A silicon photonic modulator supporting the 800G standard for high-speed data transmission

In wireless communication, G stands for "generation" as in 4G, 5G, 6G. When it comes to data rate in optical communications though, "G" stands for gigabits per second (Gbps), and the progression doubles, as in 100G, 200G, 400G and 800G.

Optical communication travels at the speed of light, but the rate limiting step is often the encoding of information in a communication channel, known as the baud rate. Today's 400G-type coherent interfaces are based on 60 gigabaud (Gbaud) protocols which would theoretically need to double to 120 Gbaud to support the new 800G standard. However, electro-optic components find it very challenging to operate at 120 Gbaud. Insert research here to find a solution.

In their paper "Silicon Photonic Single-Segment IQ Modulator for Net 1 Tbps/λ Transmission Using All-Electronic Equalization," a team of researchers at McGill University and Ericsson Canada, makers of telecom equipment, have demonstrated communication at 105 Gbaud with net 1 Tbps optical transmission using standard chip technology and data-encoding algorithms.

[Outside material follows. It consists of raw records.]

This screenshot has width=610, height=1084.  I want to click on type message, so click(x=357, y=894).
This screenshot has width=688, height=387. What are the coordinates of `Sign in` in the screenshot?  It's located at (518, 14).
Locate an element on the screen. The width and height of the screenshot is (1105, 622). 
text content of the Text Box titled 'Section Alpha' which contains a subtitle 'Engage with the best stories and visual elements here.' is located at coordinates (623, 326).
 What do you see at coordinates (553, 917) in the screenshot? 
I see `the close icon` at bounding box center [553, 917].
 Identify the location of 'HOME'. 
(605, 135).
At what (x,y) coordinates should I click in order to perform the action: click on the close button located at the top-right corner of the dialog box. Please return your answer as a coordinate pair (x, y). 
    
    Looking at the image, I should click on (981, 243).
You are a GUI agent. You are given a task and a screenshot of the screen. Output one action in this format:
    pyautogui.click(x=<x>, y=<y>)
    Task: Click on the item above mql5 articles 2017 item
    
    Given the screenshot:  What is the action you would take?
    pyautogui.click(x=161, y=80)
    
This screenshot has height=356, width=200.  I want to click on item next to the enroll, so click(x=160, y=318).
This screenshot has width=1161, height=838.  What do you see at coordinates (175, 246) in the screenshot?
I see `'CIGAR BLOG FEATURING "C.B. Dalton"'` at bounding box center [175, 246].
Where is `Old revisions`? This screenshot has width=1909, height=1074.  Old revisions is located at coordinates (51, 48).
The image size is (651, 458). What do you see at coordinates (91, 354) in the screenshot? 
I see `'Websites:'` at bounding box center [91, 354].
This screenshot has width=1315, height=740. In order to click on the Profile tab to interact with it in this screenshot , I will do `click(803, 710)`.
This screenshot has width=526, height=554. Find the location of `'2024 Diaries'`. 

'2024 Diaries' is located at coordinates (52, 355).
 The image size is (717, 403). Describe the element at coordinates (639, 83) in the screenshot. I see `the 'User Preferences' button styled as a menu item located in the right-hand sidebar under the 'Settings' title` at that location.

Stepping back a little bit, the paper is announcing a record-breaking data rate of 1 Terabits per second (Tbps) when the standard is going to be 800 Gbps. Running a back-of-the-envelope calculation and ignoring the vagrancies of binary math—if 1000 Gbps = 1 Tbps—then we're 20% faster than need be, yes?

The point is that the team achieved a milestone (1 Tbps) for a hot topic technology proving there's room to perfect and commercialize this modulator for telecommunications systems built to run on the 800G standard. The new systems will then be draped across the ocean floor to replace the old Internet fiber.

To support commercialization, the team has made various practical decisions, choosing to design around technical difficulties. The team has chosen an all-silicon photonics (SiP) platform fabricated using CMOS (pronounced "sea-moss") technology. CMOS devices have high noise immunity and low power consumption. Given how much fabrication infrastructure is in place, they are relatively low cost to produce. Another fixed variable is that the team is operating in classic C-band, with wavelengths (λ) between 1530 and 1565 nm.

The team focuses on design factors and analyzes tradeoffs. The team fabricated In-phase quadrature modulators (IQM) with two different phase shifter lengths and used an advanced modulation format to test for speed and quality in data communication. The team used a sophisticated, but standardized, quadrature amplitude modulation (QAM) algorithm, to encode multiple bits of data onto a single light pulse. This gets back to the baud rate that can be supported.

The IQMs modulate both the amplitude and phase of light and support polarization multiplexing. The paper documents performance of both single polarization and dual-polarization transmission results along with the optical signal-to-noise ratio performance. Note that currently, the encoding of information uses a dual-polarization (DP) 16 QAM format.

Here are the team's results using all electronic equalization:

• Using single polarization, the team transmitted net 413 Gbps (95 Gbaud 32QAM) over 80 km of standard single-mode fiber under the 14.8% overhead concatenated forward error correction (C-FEC) bit-error-rate threshold of 1.25 × 10−2.
• Using dual-polarization emulation and lookup table-based nonlinear pre-distortion, the team demonstrated a transmission of 95 Gbaud DP-32QAM and 115 Gbaud DP-16QAM over 80 km of fiber below the C-FEC bit-error-rate threshold, corresponding to net rates of 827 Gbps and 800 Gbps, respectively.
• The team transmitted 105 Gbaud DP-64QAM over 80 km below the 25% overhead soft-decision FEC bit-error-rate threshold of 5 × 10−2, at a net 1 Tbps transmission.

All before the black-and-white checkered flag even dropped.